Compl. Ex. A, Homeowners 3 Special Form, at 5. Section 8 also contains certain exclusions. The exclusion relevant here states that “loss to ... [a] foundation [or] retaining wall ... is not [covered] ... unless the loss is a direct result of a building collapse.” Id. Peerless argues that the term “foundation” is unambiguous and that the Belzes' basement walls are part of the foundation of the house. See Def.'s Mem. Supp. Mot. Dismiss 5–8. Alternatively, Peerless argues that—even if the term “foundation” is ambiguous—the Belzes' basement walls are retaining walls and the term “retaining wall” is unambiguous. Id. at 8.

As a threshold matter, Section 8 of the Policy, which deals with collapses, applies to these facts because the Belzes have alleged that the cracks in the basement walls are a substantial impairment to walls' structural integrity. See Beach v. Middlesex Mut. Assur. Co., 205 Conn. 246, 252, 532 A.2d 1297 (1987) (“[T]he term ‘collapse’ is sufficiently ambiguous to include coverage for any substantial impairment of the structural integrity of a building.”). Therefore, the issue is whether the terms “foundation” and “retaining wall” are ambiguous.

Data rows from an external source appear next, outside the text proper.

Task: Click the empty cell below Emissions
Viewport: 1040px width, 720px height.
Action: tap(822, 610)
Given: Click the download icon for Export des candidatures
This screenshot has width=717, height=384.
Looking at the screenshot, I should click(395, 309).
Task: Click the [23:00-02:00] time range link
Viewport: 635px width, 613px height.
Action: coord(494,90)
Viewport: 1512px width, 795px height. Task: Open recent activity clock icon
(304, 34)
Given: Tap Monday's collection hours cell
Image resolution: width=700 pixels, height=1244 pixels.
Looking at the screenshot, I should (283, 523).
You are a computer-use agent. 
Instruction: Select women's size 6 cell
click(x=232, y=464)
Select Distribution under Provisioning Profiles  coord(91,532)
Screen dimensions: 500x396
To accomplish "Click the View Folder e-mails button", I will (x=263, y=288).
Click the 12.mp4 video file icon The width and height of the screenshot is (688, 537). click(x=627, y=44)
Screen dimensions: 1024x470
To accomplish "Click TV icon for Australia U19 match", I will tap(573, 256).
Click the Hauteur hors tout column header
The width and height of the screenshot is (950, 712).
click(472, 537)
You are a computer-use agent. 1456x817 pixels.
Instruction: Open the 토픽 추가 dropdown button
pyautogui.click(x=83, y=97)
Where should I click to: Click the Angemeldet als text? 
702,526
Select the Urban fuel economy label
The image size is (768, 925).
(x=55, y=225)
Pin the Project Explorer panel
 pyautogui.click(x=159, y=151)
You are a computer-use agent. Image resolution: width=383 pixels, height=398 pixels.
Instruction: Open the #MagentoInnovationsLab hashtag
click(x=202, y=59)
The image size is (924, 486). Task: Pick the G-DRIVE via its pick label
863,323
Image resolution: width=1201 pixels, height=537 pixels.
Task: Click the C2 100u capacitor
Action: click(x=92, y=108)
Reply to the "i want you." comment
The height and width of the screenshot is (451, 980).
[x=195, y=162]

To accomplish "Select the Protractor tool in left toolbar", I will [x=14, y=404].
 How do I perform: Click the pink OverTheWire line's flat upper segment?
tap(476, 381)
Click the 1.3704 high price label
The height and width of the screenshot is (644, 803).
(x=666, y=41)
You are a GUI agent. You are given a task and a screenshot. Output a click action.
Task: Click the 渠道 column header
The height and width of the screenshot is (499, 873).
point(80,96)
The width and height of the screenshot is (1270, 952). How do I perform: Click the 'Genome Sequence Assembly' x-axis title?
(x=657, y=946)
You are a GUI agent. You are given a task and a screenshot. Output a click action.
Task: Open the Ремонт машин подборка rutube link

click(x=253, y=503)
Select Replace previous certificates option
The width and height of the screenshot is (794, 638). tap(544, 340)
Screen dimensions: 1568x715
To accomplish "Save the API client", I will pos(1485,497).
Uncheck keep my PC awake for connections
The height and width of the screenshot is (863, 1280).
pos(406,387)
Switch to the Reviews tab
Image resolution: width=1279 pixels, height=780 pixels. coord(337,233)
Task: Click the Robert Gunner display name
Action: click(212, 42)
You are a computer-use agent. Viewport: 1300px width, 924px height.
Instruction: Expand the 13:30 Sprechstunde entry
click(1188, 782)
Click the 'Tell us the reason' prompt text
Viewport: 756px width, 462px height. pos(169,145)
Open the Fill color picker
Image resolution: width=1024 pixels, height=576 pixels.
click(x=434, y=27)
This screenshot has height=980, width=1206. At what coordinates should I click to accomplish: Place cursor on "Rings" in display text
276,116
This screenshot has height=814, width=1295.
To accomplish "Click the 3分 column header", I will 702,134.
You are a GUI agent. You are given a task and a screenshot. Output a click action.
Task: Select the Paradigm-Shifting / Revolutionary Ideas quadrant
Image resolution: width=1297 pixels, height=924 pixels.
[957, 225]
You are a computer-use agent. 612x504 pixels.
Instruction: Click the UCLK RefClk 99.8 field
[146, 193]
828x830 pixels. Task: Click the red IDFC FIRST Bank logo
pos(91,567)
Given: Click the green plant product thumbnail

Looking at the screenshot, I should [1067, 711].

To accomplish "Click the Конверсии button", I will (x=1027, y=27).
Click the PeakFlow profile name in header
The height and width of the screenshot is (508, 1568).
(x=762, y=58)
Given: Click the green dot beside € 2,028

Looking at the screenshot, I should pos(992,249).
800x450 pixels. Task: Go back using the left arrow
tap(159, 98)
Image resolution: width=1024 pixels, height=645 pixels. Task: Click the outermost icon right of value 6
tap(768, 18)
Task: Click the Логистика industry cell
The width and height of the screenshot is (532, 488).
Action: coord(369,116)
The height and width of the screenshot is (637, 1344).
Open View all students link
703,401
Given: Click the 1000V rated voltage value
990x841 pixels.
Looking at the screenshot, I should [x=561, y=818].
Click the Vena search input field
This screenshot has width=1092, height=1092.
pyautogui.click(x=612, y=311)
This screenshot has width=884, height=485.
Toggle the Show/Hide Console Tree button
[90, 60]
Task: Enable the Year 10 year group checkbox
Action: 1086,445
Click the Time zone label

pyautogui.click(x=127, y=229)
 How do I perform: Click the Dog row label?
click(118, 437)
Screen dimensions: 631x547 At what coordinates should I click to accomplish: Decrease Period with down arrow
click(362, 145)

This court has not only already held that the term “foundation” is ambiguous, but it did so in a case involving similar basement wall cracking and identical policy language. Bacewicz v. NGM Ins. Co., 3:08–CV–1530 (JCH), 2010 WL 3023882, at *4 (D.Conn. Aug. 2, 2010) (citing Turner v. State Farm Fire & Cas. Co., 614 So.2d 1029, 1032 (Ala.1993)). Indeed, the same conclusion was reached more recently under similar facts and identical policy language in Karas v. Liberty Ins. Corp., 3:13–CV–01836 (SRU), 33 F.Supp.3d 110, 115–16, 2014 WL 3579524, at *3 (D.Conn. July 21, 2014). Such a conclusion is equally appropriate here. The Belzes argue that the term “foundation” can reasonably be understood to mean “the footings which support the entire structure,” Pls.' Mem. Opp'n Def.'s Mot. Dismiss 6 (citing Turner, 614 So.2d at 1032), or “ ‘the lowest load-bearing part of the structure,’ ” id. at 7 (quoting Oxford American Dictionary and Thesaurus, 2003). Meanwhile, Peerless argues that the dictionary definition of “foundation” is “ ‘a usually stone or concrete structure that supports a building from underneath; ... an underlying base or support; especially: the whole masonry substructure of a building.’ ” See Def.'s Mem. Supp. Mot. Dismiss 5 (quoting Merriam–Webster.com, Merriam–Webster.com/dictionary/foundation). Both the Belzes' and Peerless's interpretations of “foundation” are reasonable; therefore, it is an ambiguous term. See Karas, 33 F.Supp.3d at 115–16, 2014 WL 3579524, at *3.

Similarly, Karas considered the meaning of the term “retaining wall” and concluded that it, too, was ambiguous. Karas, 33 F.Supp.3d at 115–16, 2014 WL 3579524, at *3. This conclusion is also appropriate here because both parties offer differing but reasonable interpretations. The Belzes argue that “[a] ‘retaining wall’ is not usually thought of as part of a building” and cite Encyclopedia Britannica's definition of the term as a “ ‘freestanding wall that either resists some weight on one side or prevent the erosion of an embankment.’ ” Pls.' Mem. Opp'n Def.'s Mot. Dismiss 6 (quoting Encyclopedia Britannica, http:// www. britannica. com/ EBchecked/ topic/ 499892/ retaining- wall). Peerless, on the other hand, argues that a retaining wall is “ ‘a wall built to resist lateral pressure other than wind pressure; esp: one to prevent an earth slide.’ ” Def.'s Mem. Supp. Mot. Dismiss 8 (quoting Merriam–Webster, Merriam–Webster.com/dictionary/retaining% 20wall). Both parties' interpretations of the phrase “retaining wall” are reasonable, so it is also an ambiguous term. See Karas, 33 F.Supp.3d at 115–16, 2014 WL 3579524, at *3.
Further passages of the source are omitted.